The records below need to be printed in full. Keep each one exact.

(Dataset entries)
>>>>

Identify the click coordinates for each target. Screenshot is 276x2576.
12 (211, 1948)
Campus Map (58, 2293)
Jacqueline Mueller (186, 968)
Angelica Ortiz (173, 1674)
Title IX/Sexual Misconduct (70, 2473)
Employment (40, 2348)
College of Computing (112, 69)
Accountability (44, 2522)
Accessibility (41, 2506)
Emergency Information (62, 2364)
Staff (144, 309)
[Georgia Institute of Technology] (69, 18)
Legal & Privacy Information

<<<<

• _THE ANSWER_:
Identify the click coordinates for each target. Screenshot is 276x2576.
12 (211, 1948)
Campus Map (58, 2293)
Jacqueline Mueller (186, 968)
Angelica Ortiz (173, 1674)
Title IX/Sexual Misconduct (70, 2473)
Employment (40, 2348)
College of Computing (112, 69)
Accountability (44, 2522)
Accessibility (41, 2506)
Emergency Information (62, 2364)
Staff (144, 309)
[Georgia Institute of Technology] (69, 18)
Legal & Privacy Information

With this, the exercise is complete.